Initialization step (iteration 0)

Get data.

# Define dictionary of texts.
dict_of_texts = {
    "0": "This is my first question.",
    "1": "This is my second item.",
    "2": "This is my third query.",
    "3": "This is my fourth issue.",
    # ...
    "N": "This is my last request.",
}

Preprocess data.

# Preprocess data.
dict_of_preprocess_texts = preprocess(
    dict_of_texts=dict_of_texts,
    spacy_language_model="fr_core_news_md",
)  # Apply simple preprocessing. Spacy language model has to be installed.

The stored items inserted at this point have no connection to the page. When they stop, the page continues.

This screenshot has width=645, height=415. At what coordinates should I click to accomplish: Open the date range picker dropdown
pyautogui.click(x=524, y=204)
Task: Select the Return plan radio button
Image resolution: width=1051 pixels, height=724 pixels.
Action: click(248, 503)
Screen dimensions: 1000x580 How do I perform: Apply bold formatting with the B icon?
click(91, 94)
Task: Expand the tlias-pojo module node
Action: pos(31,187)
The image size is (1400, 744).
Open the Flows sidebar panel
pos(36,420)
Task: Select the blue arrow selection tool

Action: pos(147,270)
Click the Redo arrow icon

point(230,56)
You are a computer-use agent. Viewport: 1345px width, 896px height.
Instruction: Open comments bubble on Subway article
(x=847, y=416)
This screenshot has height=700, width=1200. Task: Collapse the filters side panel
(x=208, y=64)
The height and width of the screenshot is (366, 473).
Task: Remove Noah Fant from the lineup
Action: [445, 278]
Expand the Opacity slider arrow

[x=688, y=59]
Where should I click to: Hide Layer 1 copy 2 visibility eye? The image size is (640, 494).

Other parameters are available.

Vectorize data.

# Vectorize data.
dict_of_vectors = vectorize(
    dict_of_texts=dict_of_preprocess_texts,
    vectorizer_type="tfidf",
)  # Apply TF-IDF vectorization. Other parameters are available.

Initialize constraints manager.

# Create an instance of binary constraints manager.
constraints_manager = managing_factory(
    manager="binary",
    list_of_data_IDs = list(dict_of_texts.keys()),
)

Apply first clustering without constraints.

# Create an instance of constrained COP-kmeans clustering.
clustering_model = clustering_factory(
    algorithm="kmeans",
    random_seed=1,
)  # Other clustering algorithms are available.

# Run clustering.
clustering_result = clustering_model.cluster(
    constraints_manager=constraints_manager,
    nb_clusters=2,
    vectors=dict_of_vectors,
)

Iteration step (iteration N)

Check if all possible constraints are annotated.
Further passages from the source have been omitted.